[Stored items]

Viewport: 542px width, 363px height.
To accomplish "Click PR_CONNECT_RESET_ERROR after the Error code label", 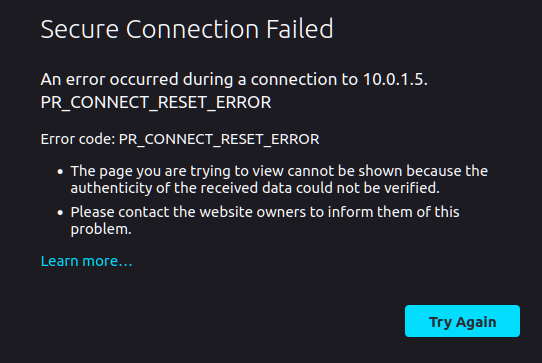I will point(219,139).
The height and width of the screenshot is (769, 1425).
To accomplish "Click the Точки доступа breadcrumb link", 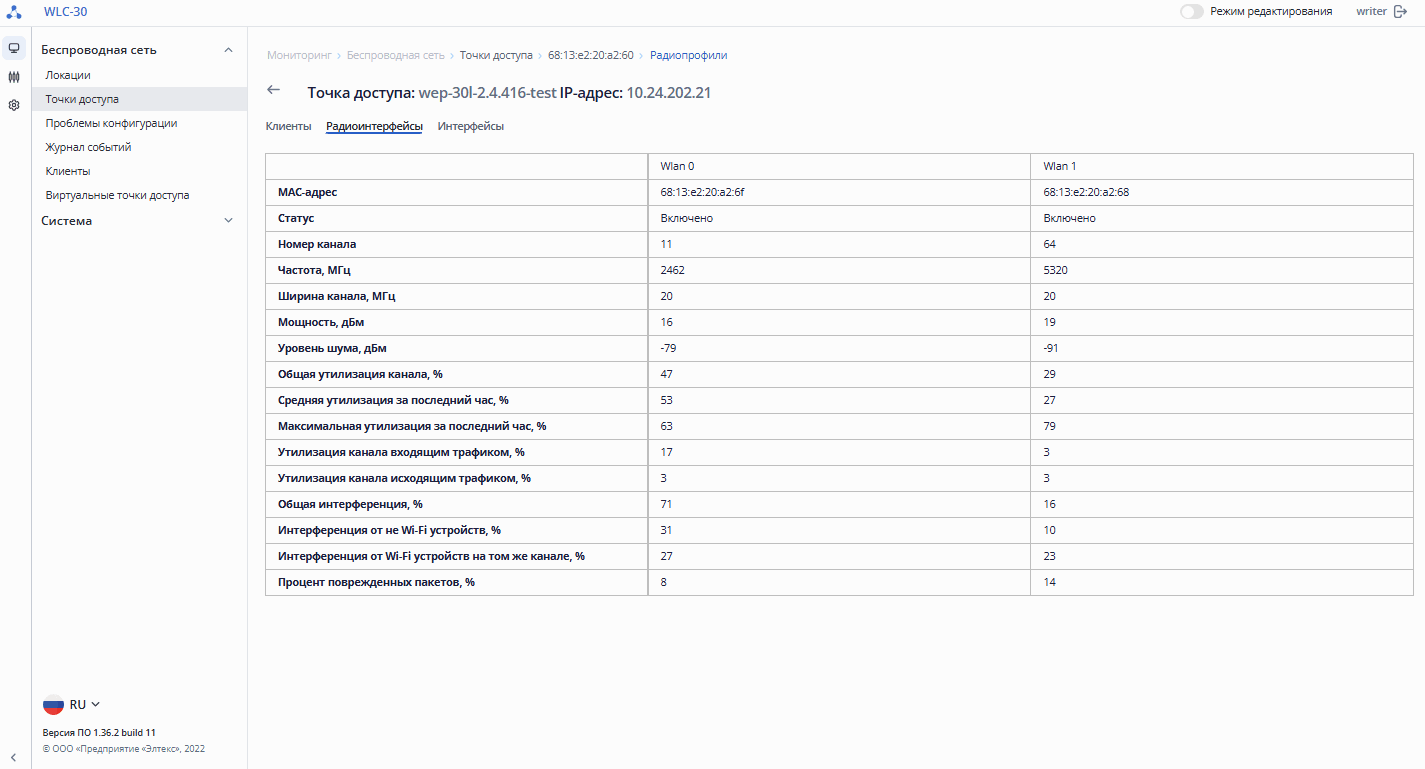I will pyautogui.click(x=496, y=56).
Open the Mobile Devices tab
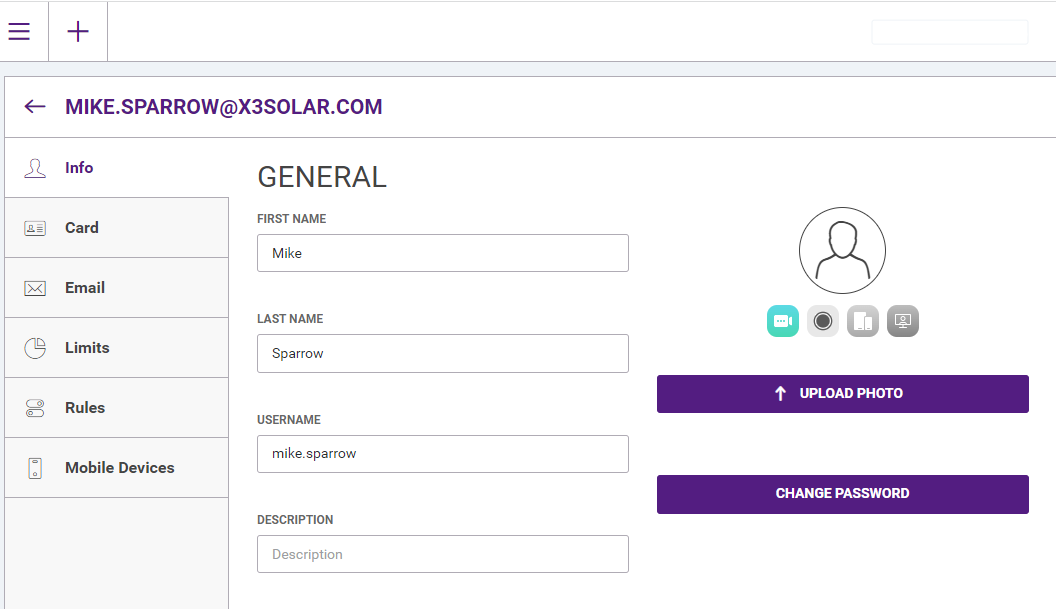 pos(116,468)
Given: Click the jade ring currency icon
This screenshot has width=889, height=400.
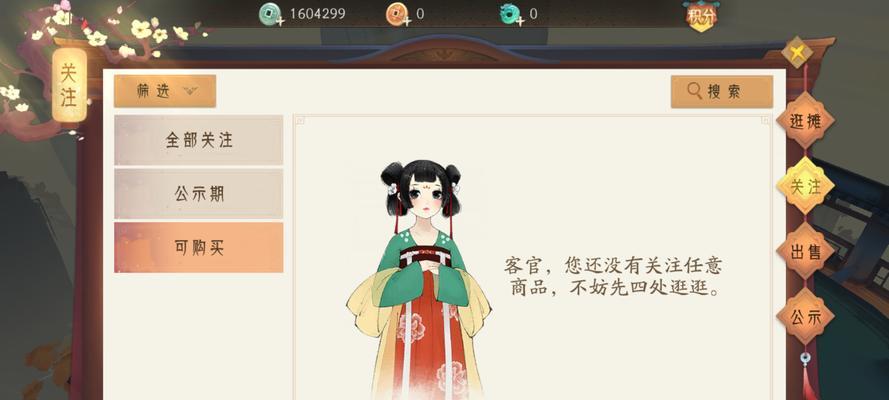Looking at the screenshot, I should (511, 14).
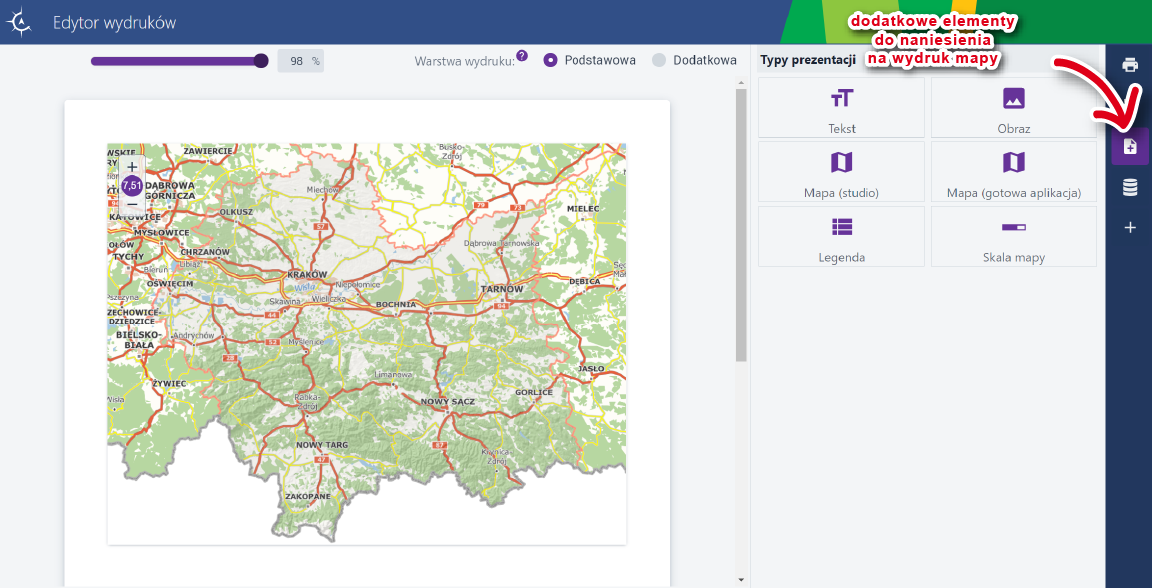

## Task objective
Set down only the lines running from the line with "Open the Mobile Devices tab" to the end of the entries, inclusive; omit every picture.

## Solution to this exercise
Open the Mobile Devices tab
 pos(116,468)
Given: Click the jade ring currency icon
This screenshot has width=889, height=400.
Looking at the screenshot, I should (511, 14).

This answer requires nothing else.